- **WORK TO BE COMPLETED**
Return each line of the data that follows exactly as it reads.

------------------------------------------------------------------------

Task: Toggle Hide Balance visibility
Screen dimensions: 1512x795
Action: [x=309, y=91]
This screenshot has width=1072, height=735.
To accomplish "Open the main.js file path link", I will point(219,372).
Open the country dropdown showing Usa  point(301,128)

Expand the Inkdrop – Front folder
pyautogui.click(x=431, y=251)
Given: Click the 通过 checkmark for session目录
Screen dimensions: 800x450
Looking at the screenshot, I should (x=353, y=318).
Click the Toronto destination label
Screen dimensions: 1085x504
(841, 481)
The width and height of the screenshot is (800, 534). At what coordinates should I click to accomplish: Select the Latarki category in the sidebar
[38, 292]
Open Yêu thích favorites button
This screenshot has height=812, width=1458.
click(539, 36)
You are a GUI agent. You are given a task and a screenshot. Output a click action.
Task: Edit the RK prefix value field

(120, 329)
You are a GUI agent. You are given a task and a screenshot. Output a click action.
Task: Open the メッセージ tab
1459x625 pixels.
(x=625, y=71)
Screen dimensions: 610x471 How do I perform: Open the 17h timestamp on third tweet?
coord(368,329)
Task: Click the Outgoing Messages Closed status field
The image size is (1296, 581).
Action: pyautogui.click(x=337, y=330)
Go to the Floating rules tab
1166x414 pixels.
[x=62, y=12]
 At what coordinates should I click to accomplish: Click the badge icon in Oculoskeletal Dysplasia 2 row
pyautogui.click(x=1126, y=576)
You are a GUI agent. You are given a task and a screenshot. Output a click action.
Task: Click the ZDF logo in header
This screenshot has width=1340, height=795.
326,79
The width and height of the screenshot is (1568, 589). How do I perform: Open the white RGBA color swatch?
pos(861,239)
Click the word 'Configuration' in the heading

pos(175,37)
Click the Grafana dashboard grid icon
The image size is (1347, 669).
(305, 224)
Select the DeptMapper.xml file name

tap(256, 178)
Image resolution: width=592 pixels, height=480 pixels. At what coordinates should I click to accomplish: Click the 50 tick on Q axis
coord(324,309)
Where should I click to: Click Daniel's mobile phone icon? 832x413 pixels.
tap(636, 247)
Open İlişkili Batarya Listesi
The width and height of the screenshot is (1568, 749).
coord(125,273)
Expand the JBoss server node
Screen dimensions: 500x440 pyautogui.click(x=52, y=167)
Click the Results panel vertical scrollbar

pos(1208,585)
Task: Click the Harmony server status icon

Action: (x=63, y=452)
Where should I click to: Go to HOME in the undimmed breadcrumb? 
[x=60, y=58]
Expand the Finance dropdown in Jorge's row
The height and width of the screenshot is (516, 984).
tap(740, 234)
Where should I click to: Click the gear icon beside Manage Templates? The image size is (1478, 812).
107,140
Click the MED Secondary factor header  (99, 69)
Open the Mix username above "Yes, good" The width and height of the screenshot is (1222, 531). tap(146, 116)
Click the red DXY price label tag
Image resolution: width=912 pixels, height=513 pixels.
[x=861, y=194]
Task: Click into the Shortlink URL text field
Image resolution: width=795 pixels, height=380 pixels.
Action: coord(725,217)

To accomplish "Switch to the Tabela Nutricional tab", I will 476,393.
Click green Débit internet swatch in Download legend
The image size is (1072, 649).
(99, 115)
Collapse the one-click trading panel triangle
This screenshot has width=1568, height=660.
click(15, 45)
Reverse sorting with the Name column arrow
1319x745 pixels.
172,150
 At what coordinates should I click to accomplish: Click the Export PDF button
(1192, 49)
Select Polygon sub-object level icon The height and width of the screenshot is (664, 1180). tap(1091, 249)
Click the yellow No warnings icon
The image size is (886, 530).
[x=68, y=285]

------------------------------------------------------------------------

- **OUTPUT OF THE EXERCISE**
Task: Toggle Hide Balance visibility
Screen dimensions: 1512x795
Action: [x=309, y=91]
This screenshot has width=1072, height=735.
To accomplish "Open the main.js file path link", I will point(219,372).
Open the country dropdown showing Usa  point(301,128)

Expand the Inkdrop – Front folder
pyautogui.click(x=431, y=251)
Given: Click the 通过 checkmark for session目录
Screen dimensions: 800x450
Looking at the screenshot, I should (x=353, y=318).
Click the Toronto destination label
Screen dimensions: 1085x504
(841, 481)
The width and height of the screenshot is (800, 534). At what coordinates should I click to accomplish: Select the Latarki category in the sidebar
[38, 292]
Open Yêu thích favorites button
This screenshot has height=812, width=1458.
click(539, 36)
You are a GUI agent. You are given a task and a screenshot. Output a click action.
Task: Edit the RK prefix value field

(120, 329)
You are a GUI agent. You are given a task and a screenshot. Output a click action.
Task: Open the メッセージ tab
1459x625 pixels.
(x=625, y=71)
Screen dimensions: 610x471 How do I perform: Open the 17h timestamp on third tweet?
coord(368,329)
Task: Click the Outgoing Messages Closed status field
The image size is (1296, 581).
Action: pyautogui.click(x=337, y=330)
Go to the Floating rules tab
1166x414 pixels.
[x=62, y=12]
 At what coordinates should I click to accomplish: Click the badge icon in Oculoskeletal Dysplasia 2 row
pyautogui.click(x=1126, y=576)
You are a GUI agent. You are given a task and a screenshot. Output a click action.
Task: Click the ZDF logo in header
This screenshot has width=1340, height=795.
326,79
The width and height of the screenshot is (1568, 589). How do I perform: Open the white RGBA color swatch?
pos(861,239)
Click the word 'Configuration' in the heading

pos(175,37)
Click the Grafana dashboard grid icon
The image size is (1347, 669).
(305, 224)
Select the DeptMapper.xml file name

tap(256, 178)
Image resolution: width=592 pixels, height=480 pixels. At what coordinates should I click to accomplish: Click the 50 tick on Q axis
coord(324,309)
Where should I click to: Click Daniel's mobile phone icon? 832x413 pixels.
tap(636, 247)
Open İlişkili Batarya Listesi
The width and height of the screenshot is (1568, 749).
coord(125,273)
Expand the JBoss server node
Screen dimensions: 500x440 pyautogui.click(x=52, y=167)
Click the Results panel vertical scrollbar

pos(1208,585)
Task: Click the Harmony server status icon

Action: (x=63, y=452)
Where should I click to: Go to HOME in the undimmed breadcrumb? 
[x=60, y=58]
Expand the Finance dropdown in Jorge's row
The height and width of the screenshot is (516, 984).
tap(740, 234)
Where should I click to: Click the gear icon beside Manage Templates? The image size is (1478, 812).
107,140
Click the MED Secondary factor header  (99, 69)
Open the Mix username above "Yes, good" The width and height of the screenshot is (1222, 531). tap(146, 116)
Click the red DXY price label tag
Image resolution: width=912 pixels, height=513 pixels.
[x=861, y=194]
Task: Click into the Shortlink URL text field
Image resolution: width=795 pixels, height=380 pixels.
Action: coord(725,217)

To accomplish "Switch to the Tabela Nutricional tab", I will 476,393.
Click green Débit internet swatch in Download legend
The image size is (1072, 649).
(99, 115)
Collapse the one-click trading panel triangle
This screenshot has width=1568, height=660.
click(15, 45)
Reverse sorting with the Name column arrow
1319x745 pixels.
172,150
 At what coordinates should I click to accomplish: Click the Export PDF button
(1192, 49)
Select Polygon sub-object level icon The height and width of the screenshot is (664, 1180). tap(1091, 249)
Click the yellow No warnings icon
The image size is (886, 530).
[x=68, y=285]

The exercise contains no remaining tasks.